Professor Roilos has co-founded and co-edits the book series Cultural Politics, Socioaesthetics, Beginnings and Harvard Early Modern and Modern Greek Library. He is a member of the Advisory Board of the international research project Poetics before Modernity: Literary Criticism from Antiquity to the Enlightenment. He also serves on the Editorial Board of the journal Oral Tradition.

He is the chair of the Mahindra Humanities Center Seminar on Modern Greek Studies. He is a Faculty Associate of the Minda de Gunzburg Center for European Studies and of the Weatherhead Center for International Affairs (WCFIA). He is the co-founder and co-chair of the Research Seminar “Cultural Politics: Interdisciplinary Perspectives” at WCFIA.

Professor Roilos is a member of the Standing Committee on Medieval Studies; of the Byzantine Studies Steering Committee; and of the Committee on Degrees in Folklore and Mythology.

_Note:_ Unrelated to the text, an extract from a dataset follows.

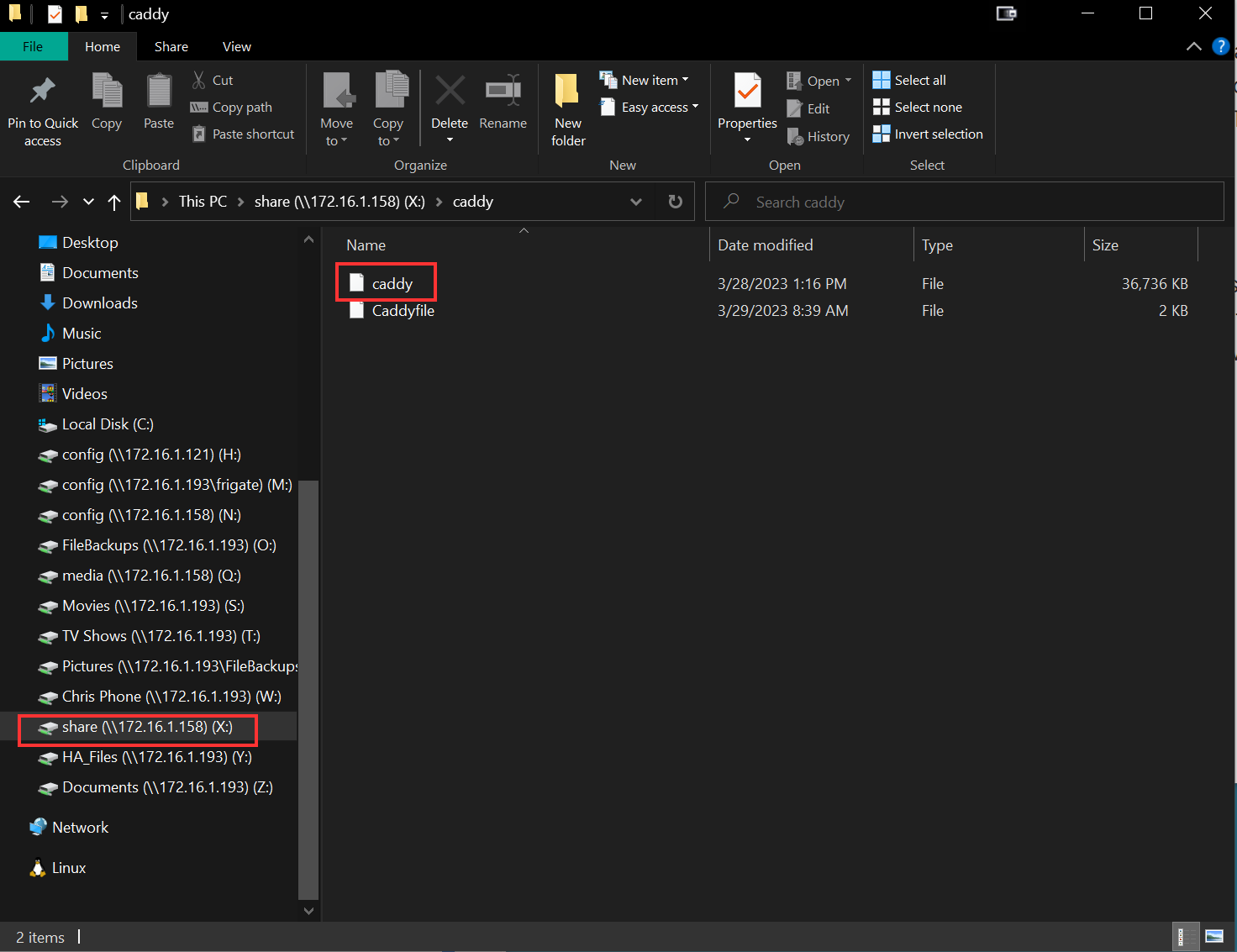Switch to the Share tab

171,46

He has also been a member of the Committee on Freshman Seminars for many years.

His numerous invited lectures include the 2007 Opening Lecture at the Center for Hellenic Studies (Washington, DC), the 2009 European Commission Lecture in Greek Culture (co-sponsored by Dumbarton Oaks), the inaugural lecture of the Circle of Hellenic Academics in Boston (2014), and lectures at the Delphi Economic Forum.

In addition to his teaching in the field of modern Greek Studies (e.g. on the Nazis and the Greeks and the occupation of Greece by the "axis" powers; C. P. Cavafy; Nikos Kazantzakis; modernism; Greek world literature; the Greek historical novel; the history of Greek literature and culture from the 15th c. to the present), Professor Roilos offers courses on literary and cultural theory, comparative poetics, cognitive humanities, and reception studies, including seminars on hyperreality; the history of imagination from Plato to Castoriadis; "ritual poetics"; irony; allegory; oral literature; Greek antiquity and modern philosophical thought and critical/cultural theory.